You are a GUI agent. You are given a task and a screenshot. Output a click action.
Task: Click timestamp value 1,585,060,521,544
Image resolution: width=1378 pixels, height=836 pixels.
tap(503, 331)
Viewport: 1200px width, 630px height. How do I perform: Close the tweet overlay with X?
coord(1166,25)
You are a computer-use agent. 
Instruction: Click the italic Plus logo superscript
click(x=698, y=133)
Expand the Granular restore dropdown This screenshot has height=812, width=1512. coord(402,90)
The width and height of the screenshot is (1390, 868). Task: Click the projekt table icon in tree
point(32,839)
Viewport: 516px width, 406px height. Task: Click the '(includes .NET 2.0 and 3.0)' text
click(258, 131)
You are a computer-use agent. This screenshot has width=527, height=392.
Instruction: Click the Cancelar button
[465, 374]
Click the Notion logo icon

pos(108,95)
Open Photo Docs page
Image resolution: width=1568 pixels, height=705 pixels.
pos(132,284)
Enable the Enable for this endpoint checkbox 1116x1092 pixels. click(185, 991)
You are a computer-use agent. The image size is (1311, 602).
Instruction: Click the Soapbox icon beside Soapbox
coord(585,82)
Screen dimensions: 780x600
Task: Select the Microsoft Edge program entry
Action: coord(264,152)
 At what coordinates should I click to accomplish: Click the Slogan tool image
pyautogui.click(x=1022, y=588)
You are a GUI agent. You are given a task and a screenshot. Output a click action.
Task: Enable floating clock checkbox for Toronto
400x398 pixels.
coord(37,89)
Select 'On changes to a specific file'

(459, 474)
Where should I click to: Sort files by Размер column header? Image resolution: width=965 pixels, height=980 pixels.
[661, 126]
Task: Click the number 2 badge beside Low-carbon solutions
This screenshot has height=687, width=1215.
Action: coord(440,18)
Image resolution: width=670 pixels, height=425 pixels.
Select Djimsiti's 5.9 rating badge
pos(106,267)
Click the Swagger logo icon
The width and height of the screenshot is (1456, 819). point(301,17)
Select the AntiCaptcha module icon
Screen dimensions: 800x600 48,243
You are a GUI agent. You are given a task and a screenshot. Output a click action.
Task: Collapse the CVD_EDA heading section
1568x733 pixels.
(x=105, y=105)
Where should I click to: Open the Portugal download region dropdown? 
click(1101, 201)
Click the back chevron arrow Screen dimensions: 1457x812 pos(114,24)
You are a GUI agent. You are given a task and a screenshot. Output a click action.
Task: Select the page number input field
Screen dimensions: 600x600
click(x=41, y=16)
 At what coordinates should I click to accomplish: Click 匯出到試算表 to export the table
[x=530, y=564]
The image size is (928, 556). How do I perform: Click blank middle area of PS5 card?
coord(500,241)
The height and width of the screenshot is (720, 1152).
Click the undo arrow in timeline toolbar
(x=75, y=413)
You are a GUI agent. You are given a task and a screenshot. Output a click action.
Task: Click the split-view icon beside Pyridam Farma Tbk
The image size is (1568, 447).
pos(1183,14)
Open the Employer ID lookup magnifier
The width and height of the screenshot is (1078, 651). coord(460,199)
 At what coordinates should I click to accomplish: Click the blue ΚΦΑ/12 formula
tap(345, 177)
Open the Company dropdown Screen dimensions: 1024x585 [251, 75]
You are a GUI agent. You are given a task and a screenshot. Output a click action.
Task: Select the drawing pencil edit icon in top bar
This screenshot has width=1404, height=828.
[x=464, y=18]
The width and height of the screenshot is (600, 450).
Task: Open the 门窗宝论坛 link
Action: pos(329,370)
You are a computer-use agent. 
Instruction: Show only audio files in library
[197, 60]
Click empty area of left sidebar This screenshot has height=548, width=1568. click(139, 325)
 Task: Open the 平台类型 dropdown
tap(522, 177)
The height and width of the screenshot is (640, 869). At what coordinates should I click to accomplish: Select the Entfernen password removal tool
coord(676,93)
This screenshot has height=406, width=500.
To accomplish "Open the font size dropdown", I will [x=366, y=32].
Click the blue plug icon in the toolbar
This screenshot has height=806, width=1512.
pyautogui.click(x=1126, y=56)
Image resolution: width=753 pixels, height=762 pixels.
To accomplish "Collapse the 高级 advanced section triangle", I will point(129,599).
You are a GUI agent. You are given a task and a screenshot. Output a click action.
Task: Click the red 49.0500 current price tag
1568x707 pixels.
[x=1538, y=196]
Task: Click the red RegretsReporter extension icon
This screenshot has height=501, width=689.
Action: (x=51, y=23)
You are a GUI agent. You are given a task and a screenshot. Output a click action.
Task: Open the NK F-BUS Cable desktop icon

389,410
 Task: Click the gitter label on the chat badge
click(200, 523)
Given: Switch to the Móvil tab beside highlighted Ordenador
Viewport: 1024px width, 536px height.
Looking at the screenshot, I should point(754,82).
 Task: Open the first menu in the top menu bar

WORK ITEM - For each line of the listing that holds the word "computer", show that line.

OUTPUT FOR THIS EXERCISE -
You are a computer-use agent. 
You are a computer-use agent. This screenshot has width=527, height=392.
You are a computer-use agent. The image size is (1311, 602).
You are a computer-use agent. 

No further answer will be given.